Dataset excerpts:

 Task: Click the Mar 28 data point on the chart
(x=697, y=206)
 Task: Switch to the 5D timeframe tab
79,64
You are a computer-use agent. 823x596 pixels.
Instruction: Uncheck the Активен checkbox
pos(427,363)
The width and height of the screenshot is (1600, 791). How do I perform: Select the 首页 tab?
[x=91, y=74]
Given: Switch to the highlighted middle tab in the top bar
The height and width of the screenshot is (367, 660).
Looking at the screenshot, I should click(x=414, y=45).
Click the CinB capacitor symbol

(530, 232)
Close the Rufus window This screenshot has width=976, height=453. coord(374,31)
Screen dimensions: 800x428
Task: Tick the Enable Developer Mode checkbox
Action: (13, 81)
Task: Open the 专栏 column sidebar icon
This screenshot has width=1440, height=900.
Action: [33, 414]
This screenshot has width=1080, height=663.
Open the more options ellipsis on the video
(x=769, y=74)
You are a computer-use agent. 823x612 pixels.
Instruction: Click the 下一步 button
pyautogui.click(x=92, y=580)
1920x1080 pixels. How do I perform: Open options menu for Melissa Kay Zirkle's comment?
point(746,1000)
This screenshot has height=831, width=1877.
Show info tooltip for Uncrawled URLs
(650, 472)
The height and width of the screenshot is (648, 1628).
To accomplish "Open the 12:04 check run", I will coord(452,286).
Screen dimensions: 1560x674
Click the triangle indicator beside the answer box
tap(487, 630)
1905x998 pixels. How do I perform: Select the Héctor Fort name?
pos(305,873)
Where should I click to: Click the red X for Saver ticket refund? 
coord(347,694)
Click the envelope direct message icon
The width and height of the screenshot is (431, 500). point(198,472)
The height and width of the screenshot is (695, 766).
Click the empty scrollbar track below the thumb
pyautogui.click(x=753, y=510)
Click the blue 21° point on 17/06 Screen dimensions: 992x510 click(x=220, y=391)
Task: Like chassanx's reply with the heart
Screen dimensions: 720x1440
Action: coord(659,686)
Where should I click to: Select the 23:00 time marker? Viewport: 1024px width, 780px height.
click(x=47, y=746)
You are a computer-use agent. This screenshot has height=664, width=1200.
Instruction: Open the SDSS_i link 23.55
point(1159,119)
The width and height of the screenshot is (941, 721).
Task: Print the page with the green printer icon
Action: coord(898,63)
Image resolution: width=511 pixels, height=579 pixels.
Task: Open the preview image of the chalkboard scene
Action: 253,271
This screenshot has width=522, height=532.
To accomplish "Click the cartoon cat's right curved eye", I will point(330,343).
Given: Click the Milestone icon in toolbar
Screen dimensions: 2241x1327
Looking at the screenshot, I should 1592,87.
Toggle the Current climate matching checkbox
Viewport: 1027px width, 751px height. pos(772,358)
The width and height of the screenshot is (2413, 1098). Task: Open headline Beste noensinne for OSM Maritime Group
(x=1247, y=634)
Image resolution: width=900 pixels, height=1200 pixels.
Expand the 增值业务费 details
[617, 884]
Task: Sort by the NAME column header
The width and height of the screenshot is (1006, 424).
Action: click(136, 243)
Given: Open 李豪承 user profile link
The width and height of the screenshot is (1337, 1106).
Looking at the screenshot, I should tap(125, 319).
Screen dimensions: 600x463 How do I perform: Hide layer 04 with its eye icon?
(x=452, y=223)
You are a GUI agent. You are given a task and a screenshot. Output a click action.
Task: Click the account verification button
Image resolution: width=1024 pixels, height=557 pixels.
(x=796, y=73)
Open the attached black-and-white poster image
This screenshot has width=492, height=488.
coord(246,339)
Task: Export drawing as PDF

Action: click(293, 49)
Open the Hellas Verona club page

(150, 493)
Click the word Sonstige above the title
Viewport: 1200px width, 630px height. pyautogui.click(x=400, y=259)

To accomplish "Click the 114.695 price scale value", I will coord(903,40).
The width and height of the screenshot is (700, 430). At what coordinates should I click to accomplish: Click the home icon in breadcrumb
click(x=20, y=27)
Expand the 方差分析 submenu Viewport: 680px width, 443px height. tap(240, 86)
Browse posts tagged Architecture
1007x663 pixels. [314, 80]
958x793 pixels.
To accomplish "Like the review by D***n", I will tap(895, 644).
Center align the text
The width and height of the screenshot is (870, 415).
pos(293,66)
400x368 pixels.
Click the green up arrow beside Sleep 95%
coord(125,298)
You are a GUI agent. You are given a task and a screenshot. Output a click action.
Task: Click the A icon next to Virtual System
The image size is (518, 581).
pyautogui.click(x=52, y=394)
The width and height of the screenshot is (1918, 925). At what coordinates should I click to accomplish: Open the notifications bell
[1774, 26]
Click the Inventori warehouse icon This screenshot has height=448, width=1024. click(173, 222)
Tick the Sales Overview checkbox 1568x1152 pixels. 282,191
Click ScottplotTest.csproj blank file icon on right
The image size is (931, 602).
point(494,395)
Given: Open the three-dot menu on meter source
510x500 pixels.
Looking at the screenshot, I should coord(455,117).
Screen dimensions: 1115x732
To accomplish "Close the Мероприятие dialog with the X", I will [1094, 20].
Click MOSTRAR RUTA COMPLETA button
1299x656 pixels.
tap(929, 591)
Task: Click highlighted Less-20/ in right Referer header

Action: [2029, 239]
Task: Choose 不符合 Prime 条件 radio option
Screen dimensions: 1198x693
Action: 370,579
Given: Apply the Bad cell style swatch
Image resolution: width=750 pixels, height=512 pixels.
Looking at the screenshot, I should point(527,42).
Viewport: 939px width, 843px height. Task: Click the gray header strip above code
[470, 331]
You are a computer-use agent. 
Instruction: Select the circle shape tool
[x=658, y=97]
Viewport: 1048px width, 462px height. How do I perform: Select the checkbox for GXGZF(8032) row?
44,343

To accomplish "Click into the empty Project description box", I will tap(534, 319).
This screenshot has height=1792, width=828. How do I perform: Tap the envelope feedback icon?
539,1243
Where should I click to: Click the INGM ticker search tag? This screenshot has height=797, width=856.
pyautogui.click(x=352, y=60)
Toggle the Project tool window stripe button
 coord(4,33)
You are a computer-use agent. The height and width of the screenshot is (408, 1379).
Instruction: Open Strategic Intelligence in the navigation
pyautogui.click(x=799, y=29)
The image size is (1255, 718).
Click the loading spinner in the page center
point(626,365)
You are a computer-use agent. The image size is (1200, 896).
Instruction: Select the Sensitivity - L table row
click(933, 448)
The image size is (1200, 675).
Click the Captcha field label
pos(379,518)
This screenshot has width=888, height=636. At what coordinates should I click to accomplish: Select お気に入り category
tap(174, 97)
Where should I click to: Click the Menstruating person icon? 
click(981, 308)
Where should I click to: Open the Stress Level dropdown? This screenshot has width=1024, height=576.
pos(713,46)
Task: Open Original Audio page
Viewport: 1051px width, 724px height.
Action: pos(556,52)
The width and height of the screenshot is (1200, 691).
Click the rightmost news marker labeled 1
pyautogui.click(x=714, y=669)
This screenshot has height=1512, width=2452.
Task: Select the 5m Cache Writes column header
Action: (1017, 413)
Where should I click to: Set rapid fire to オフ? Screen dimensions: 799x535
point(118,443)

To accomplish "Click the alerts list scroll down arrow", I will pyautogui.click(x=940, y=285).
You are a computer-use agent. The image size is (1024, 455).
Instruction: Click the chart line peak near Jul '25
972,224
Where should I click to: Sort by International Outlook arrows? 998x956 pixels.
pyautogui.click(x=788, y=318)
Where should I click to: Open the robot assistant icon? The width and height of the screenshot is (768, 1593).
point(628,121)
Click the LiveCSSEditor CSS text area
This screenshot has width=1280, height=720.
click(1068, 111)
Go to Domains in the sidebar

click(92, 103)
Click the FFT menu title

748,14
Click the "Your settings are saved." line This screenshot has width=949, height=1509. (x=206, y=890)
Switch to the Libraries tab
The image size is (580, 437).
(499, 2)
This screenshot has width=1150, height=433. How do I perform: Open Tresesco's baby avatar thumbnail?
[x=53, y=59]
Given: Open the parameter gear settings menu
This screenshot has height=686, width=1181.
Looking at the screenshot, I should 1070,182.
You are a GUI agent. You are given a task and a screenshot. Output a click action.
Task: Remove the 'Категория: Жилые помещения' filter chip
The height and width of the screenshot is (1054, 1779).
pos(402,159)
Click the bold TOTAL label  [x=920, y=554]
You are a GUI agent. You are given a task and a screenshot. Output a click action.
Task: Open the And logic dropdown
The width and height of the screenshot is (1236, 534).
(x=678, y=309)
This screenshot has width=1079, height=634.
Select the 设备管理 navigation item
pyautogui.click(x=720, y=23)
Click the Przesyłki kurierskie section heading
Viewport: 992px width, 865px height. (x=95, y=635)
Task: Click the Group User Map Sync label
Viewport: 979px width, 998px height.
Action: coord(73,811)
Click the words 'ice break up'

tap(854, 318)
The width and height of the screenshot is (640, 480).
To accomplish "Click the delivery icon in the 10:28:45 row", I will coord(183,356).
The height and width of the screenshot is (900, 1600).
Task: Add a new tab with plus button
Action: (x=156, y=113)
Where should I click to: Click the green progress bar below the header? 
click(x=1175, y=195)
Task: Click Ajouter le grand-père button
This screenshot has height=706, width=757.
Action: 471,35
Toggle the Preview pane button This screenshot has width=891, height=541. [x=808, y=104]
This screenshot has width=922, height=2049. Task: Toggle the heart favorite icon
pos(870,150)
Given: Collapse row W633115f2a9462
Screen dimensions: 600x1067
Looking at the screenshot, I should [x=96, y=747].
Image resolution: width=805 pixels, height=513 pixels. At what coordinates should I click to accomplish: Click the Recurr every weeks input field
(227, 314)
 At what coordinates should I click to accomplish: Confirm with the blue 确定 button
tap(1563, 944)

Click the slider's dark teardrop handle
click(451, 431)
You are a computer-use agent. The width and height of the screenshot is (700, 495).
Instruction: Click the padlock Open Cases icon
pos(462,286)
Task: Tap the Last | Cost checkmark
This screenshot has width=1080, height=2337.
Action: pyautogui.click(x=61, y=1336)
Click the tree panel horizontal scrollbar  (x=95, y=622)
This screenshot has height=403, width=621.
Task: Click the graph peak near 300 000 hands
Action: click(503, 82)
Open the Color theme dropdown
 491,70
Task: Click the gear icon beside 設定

§ **INSTRUCTIONS FOR THE TASK**
What is needed is a verbatim copy of every line in the records above from the one containing "The image size is (518, 581)." down to the one containing "Given: Apply the Bad cell style swatch", both included, and nothing more.

§ **RESULT BELOW**
The image size is (518, 581).
pyautogui.click(x=52, y=394)
The width and height of the screenshot is (1918, 925). At what coordinates should I click to accomplish: Open the notifications bell
[1774, 26]
Click the Inventori warehouse icon This screenshot has height=448, width=1024. click(173, 222)
Tick the Sales Overview checkbox 1568x1152 pixels. 282,191
Click ScottplotTest.csproj blank file icon on right
The image size is (931, 602).
point(494,395)
Given: Open the three-dot menu on meter source
510x500 pixels.
Looking at the screenshot, I should coord(455,117).
Screen dimensions: 1115x732
To accomplish "Close the Мероприятие dialog with the X", I will [1094, 20].
Click MOSTRAR RUTA COMPLETA button
1299x656 pixels.
tap(929, 591)
Task: Click highlighted Less-20/ in right Referer header

Action: [2029, 239]
Task: Choose 不符合 Prime 条件 radio option
Screen dimensions: 1198x693
Action: 370,579
Given: Apply the Bad cell style swatch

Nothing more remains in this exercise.